#### Exercise inputs:

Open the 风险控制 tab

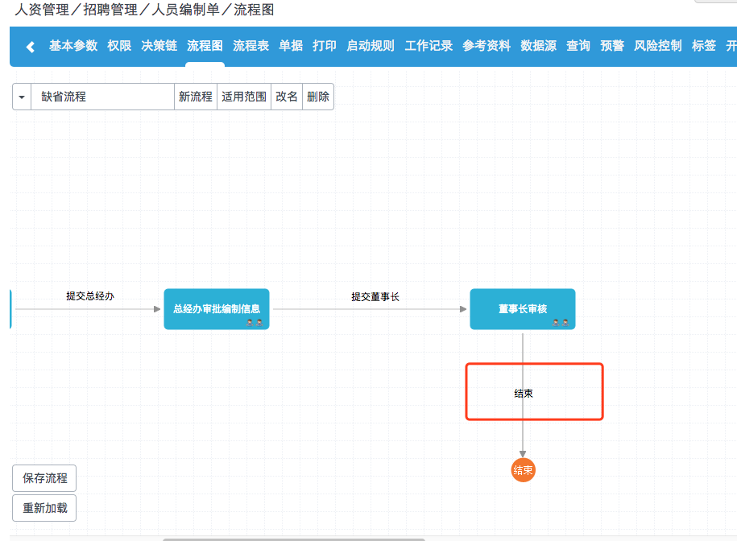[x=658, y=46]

---

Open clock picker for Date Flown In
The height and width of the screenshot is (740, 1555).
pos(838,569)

#### Exercise details:
Convert everything from the line containing "Open clock picker for Date Flown In" down to the line containing "pos(838,569)" into a numbered list, leaving out blank lines.

#### The result:
1. Open clock picker for Date Flown In
2. The height and width of the screenshot is (740, 1555).
3. pos(838,569)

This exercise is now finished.